I cowered. I have to be honest with you folks, despite my earlier misgivings about Planet X (solely based upon 'MoonBabies' I might add), this live CD is good stuff. It was recorded on the Australian leg of their first tour, so being recorded pre 'MoonBabies', the material featured is predominantly from the 'Universe' album.

The Songs

'Inside Black' has a funky feel with MacAlpine mostly playing long and flowing notes (something 99% of his playing on 'MoonBabies' sadly lacks), working well against Sherinian's under-stated keyboard parts.

'Dog Boots' provides the listener with more of the same, this time only with the guitar riff severely down-tuned, creating a really heavy sound. It's an absolute monster of a riff, which given time could become a favourite.

Next up is 'Atlantis', a three part epic which originally appeared in its studio guise on Sherinian's solo outing 'Planet X'. I really like its opening moments. MacAlpine plays some superb guitar with lots of wah and whammy-bar. He alternates this with similar techniques to those first heard on 'Dog Boots'.

Things settle down again somewhat (yaay.) with Sherinian playing some dreamy piano, accompanied by some beautiful playing from MacAlpine, like Jeff Beck ctrossed with Steve Vai's 'For The Love Of God'.

Tony and Virgil then vacate the stage in order for Derek to have a solo spot. It's not your average Rick Wakeman/Geoff Downes style neo-classical workout that would be too conventional. Derek's keyboard is seemingly programmed to a 'guitar' sound and emits bottom-end drones for a couple of minutes.

This is scientific proof, people, that a few years in Dream Theater sitting behind James Labrie night after night while he squeals and wails like he's being poked with a big stick is dangerous to your mental health.

While the keys are still set in guitar mode, the band launch themselves head on into the aggressive 'Warfinger' which is impressive all round, leaving time enough afterwards for Mr Donati to take centre-stage for a drum solo.

As drum solos are usually the traditional time at gigs to go to the bar, this provided a welcome opportunity for me to think about going to get some kind of liquid refreshment.

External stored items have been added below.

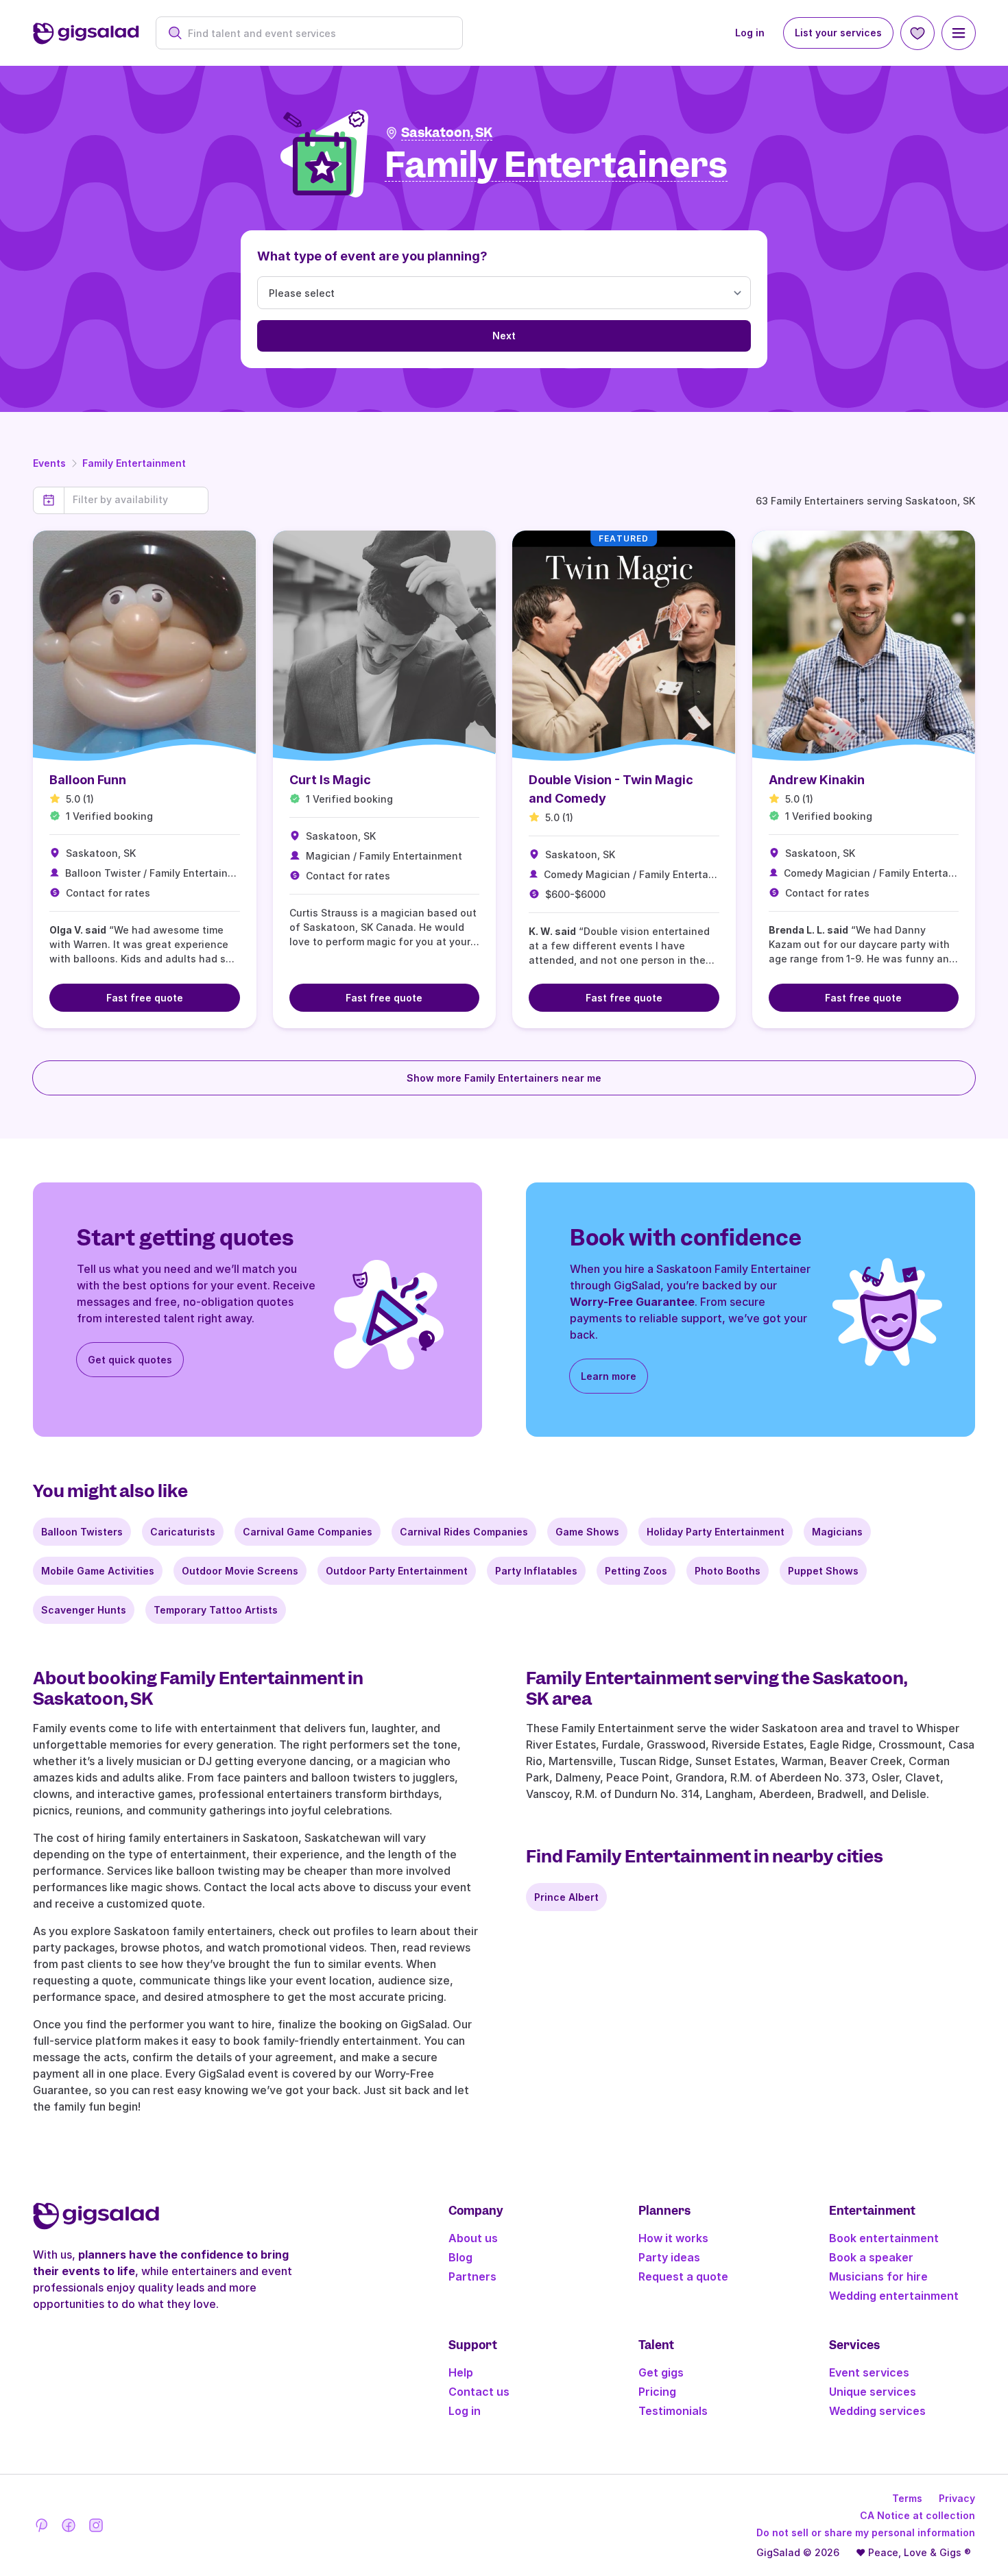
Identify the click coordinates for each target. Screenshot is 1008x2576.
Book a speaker (871, 2257)
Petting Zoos (636, 1571)
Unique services (872, 2391)
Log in (750, 32)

Although Donati is a great drummer, unless you play the drums yourself, this is a moment of a long CD which is likely to be programmed out/skipped after first listen.

There are no prizes for guessing what's next. Cue Tony MacAlpine, woo-hoo. During most of MacAlpine's solo spot, he realises less can be more, choosing long vibrato-fuelled notes over plank-spanking. It has a great quality, especially as he's accompanied by Derek, who uses a blanket of keys to add depth and colour here.

The arrival of 'The Animal' brings back the 'chug-factor' courtesy of a great MacAlpine riff which turns up the intensity by a couple of notches (by now, too, your stereo should have been turned up a couple of notches - mine goes up to 11).

Also having a full-on groove factor is this uncredited bonus track featuring Tony and Derek in full flow against the rhythm section of Virgil Donati and guest bassist Dave Larue of Dixie Dregs fame (whose work on this CD is solid throughout).

In Summary

At just over 73 minutes there's plenty of Planet X to enjoy here and, for the record, I enjoyed most of it, despite my earlier fear. It has inspired me to go back and check out 'Universe' and maybe even Sherinian's solo outings, 'Inertia' and 'Planet X'. If only 'MoonBabies' could've been this good.